Two novel heme-containing peroxidases, one able to incorporate halogens into aromatic substrates and the other able to remove them, have recently been isolated from marine sources and initially characterized by Chen et al. [(1991) J. Biol. Chern. 266, 23909--23915; (1996) J. Biol. Chern. 271, 4609-4612]. The haloperoxidase Notomastus lobatus chloroperoxidase (NCPO) is unusual in requiring a flavoprotein component for peroxidase activity. The dehaloperoxidase (DHP), isolated from Amphitrite ornata, is the only heme-containing peroxide-dependent dehalogenase known to be capable of removing halogens including fluorine.

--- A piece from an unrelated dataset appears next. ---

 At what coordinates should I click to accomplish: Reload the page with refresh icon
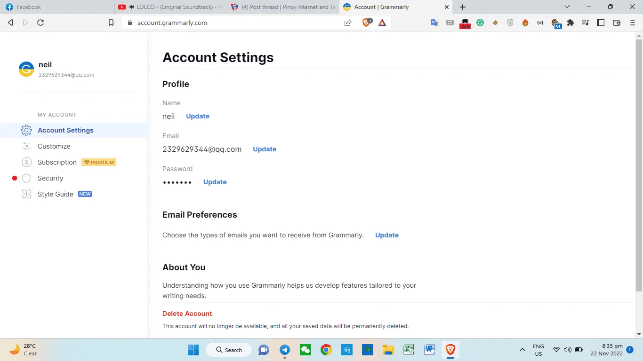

Both enzymes are also quite atypical in that the molecular weights of their heme-containing subunits are less than 16000, approximately one-half to one-fifth the size of typical heme-containing peroxidases. Interestingly, we have also found that both enzymes are isolated in their oxyferrous states even though all protein purification was done in the absence of any reductant. In the present study, we have examined these two enzymes with magnetic circular dichroism and UV-visible absorption spectroscopy in order to determine the identity of their proximal heme iron ligand. Four derivatives of each enzyme, cyanoferric, deoxyferrous, oxyferrous, and (carbonmonoxy)ferrous, have been examined and spectroscopically compared to parallel derivatives of myoglobin, a well-studied histidine-ligated heme protein. The spectra observed for each derivative of the two new enzymes are very similar to each other and, in turn, to the spectra of the same derivatives of myoglobin. We conclude that both new heme enzymes contain histidine as their proximal heme iron ligand. This makes NCPO the first histidine-ligated heme-containing peroxidase capable of chlorinating halogen acceptor substrates using chloride as the halogen donor. Further, the novel reactivity of DHP is not the result of an unusual proximal ligand. The present results with NCPO and DHP challenge the current dogma of how heme-containing peroxidases function: one chlorinates substrates without having a thiolate proximal ligand, and the other both oxygenates and dehalogenates haloaromatics and yet has a histidine proximal ligand like numerous other peroxidases that are not capable of such a combined reactivity.